Quante volte vi è capitato di arrivare al cinema e sperare di non aver di fianco/dietro/davanti a voi persone che vi disturbino durante la proiezione con telefonini o chiacchiere irritanti? Si spera sempre che qualcuno, in qualche modo, “punisca” i colpevoli, dando una lezione difficile da dimenticare: se quasi sempre non succede, quello che è accaduto in America merita la nostra attenzione.

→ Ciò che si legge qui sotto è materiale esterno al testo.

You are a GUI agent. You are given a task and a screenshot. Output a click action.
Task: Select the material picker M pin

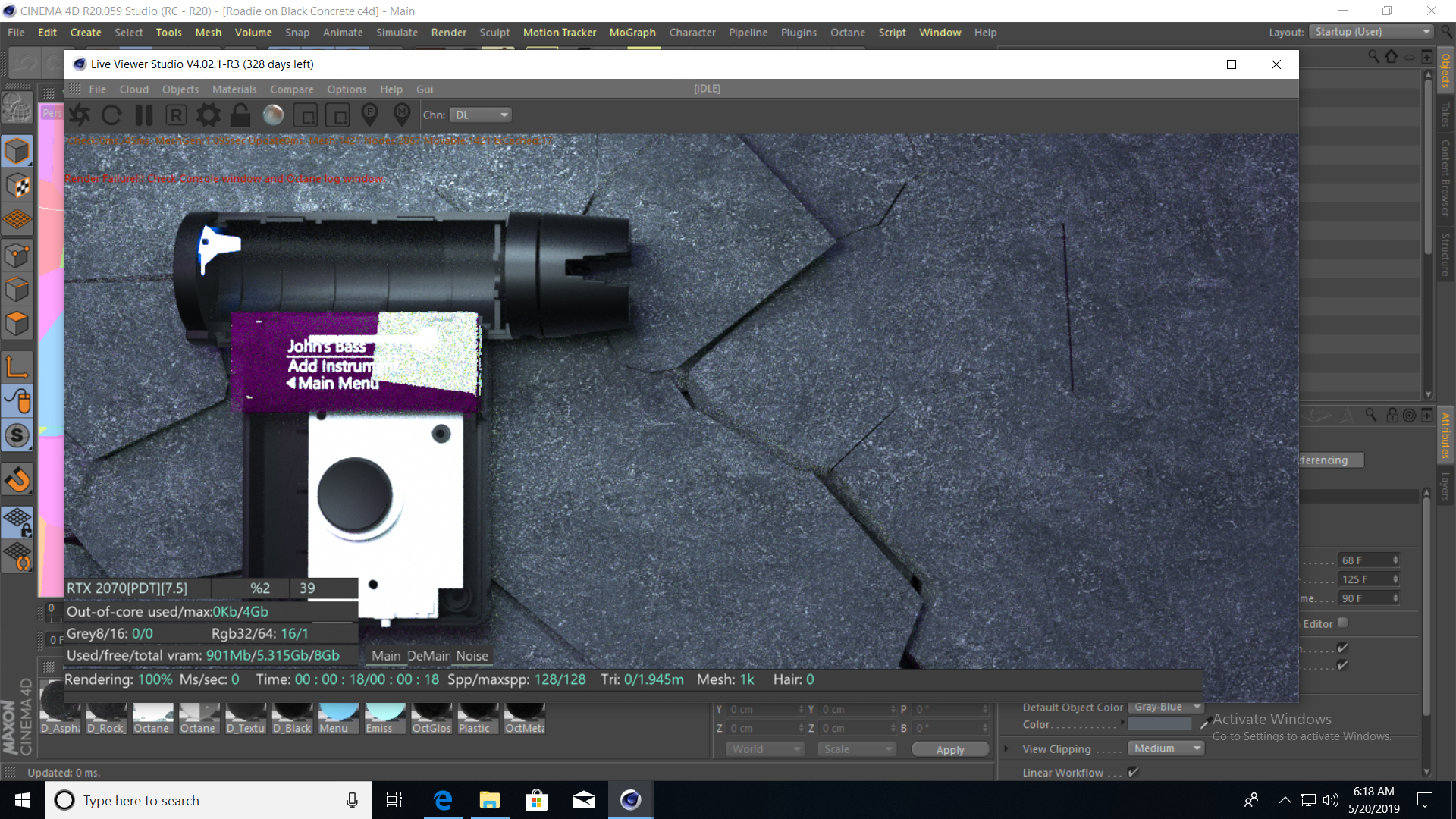pos(402,115)
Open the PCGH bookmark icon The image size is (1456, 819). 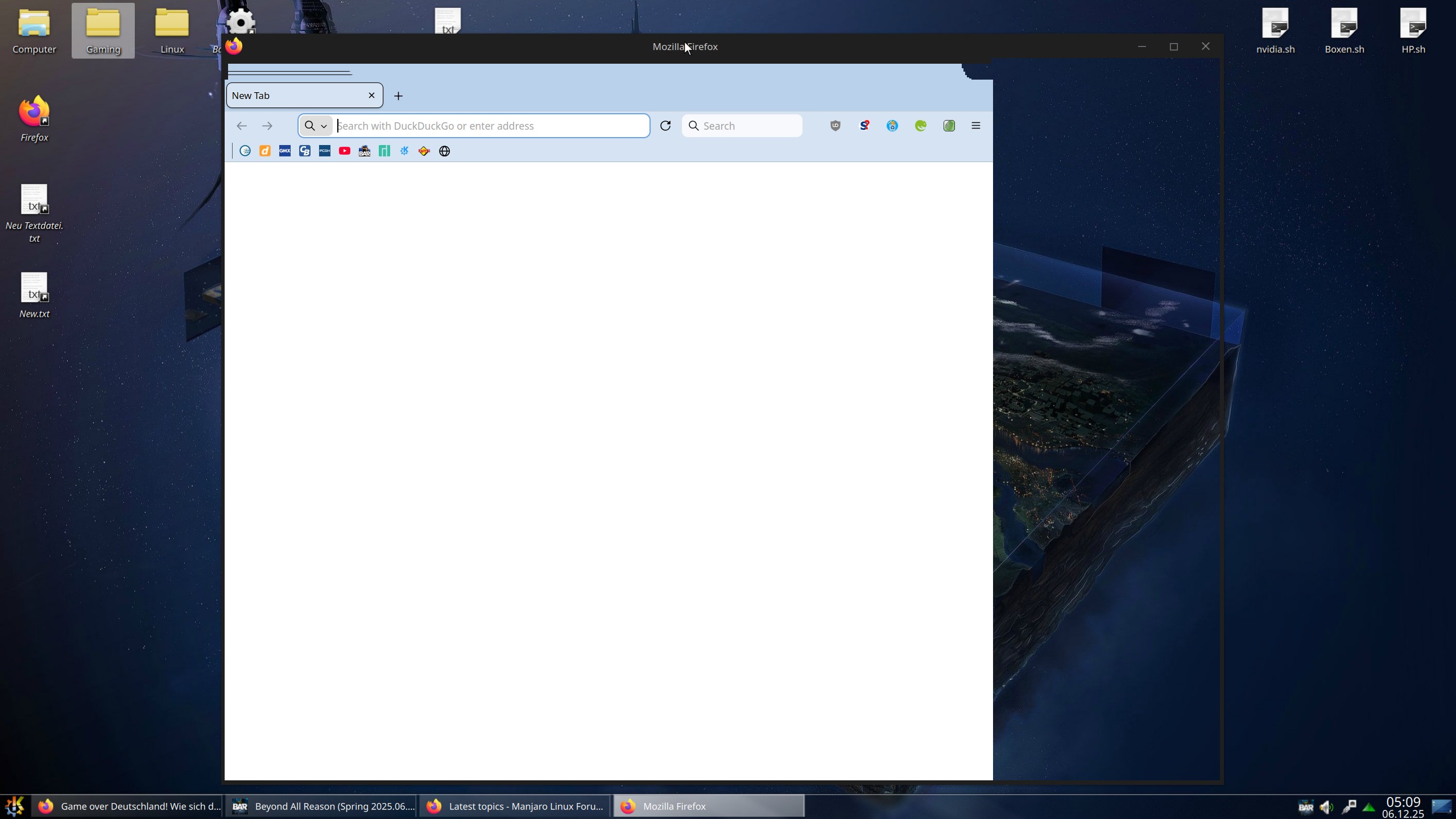(325, 151)
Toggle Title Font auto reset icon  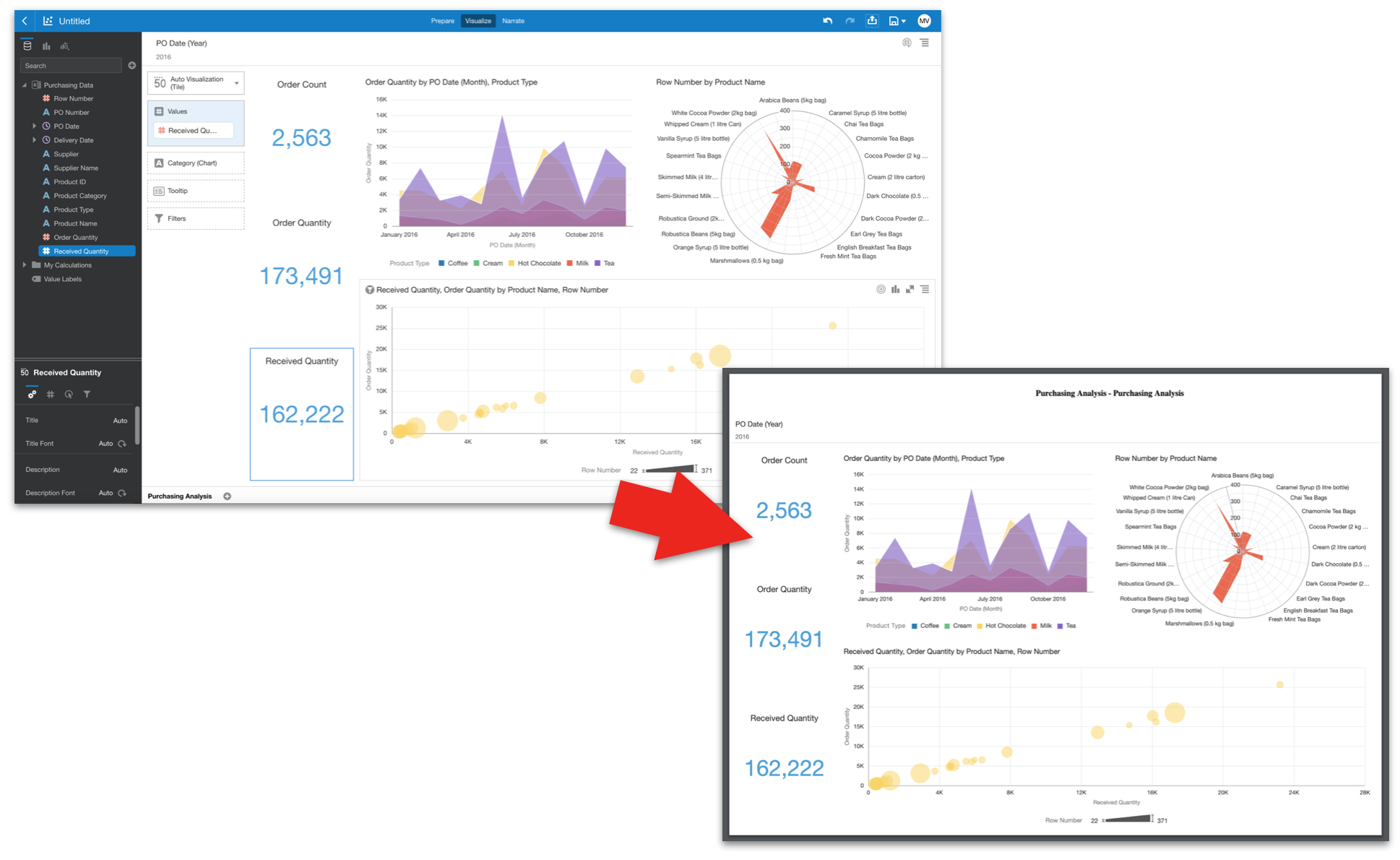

Il tutto si è svolto durante la premiere al NYFF di 12 Years a Slave di Steve McQueen e l’episodio ci viene raccontato dal critico Charles Taylor sul suo profilo di Facebook e vede come protagonista Madonna: «Stasera alla Premiere di 12 Years a Slave (un capolavoro, tra l’altro) del New York Film Festival mi sono seduto dietro Jason Ritter, J. Alexander di America’s Next Top Model e Michael K. Williams di The Wire e vicino a loro c’era una misteriosa bionda in guanti di pizzo nero che non ha mai smesso messaggiare per tutta la prima metà del film. Alla fine, una donna accanto a me le ha dato un colpetto sulla spalla chiedendole di spegnere il telefono, ricevendo come risposta sussurrata: “È per lavoro… Schiavista!”. Mi sono voltato verso la signora e le ho detto a voce alta grazie. Durante la standing ovation finale la bionda è svicolata via: a quel punto Jason ha abbassato lo sguardo sul pavimento, ci ha mostrato una busta raccolta per terra su cui si leggeva 2 biglietti – MADONNA. A quel punto abbiamo guardato da un lato della sala e, in piedi contro il muro, in guanti di pizzo nero, c’era Madonna».

Dopo tutto questo, il fondatore della catena di cinema Alamo Drafthouse Tim League ha deciso di bandire Madonna dalle proprie sale cinematografiche fino a quando non si sarà scusata con tutto il pubblico. Succederà mai?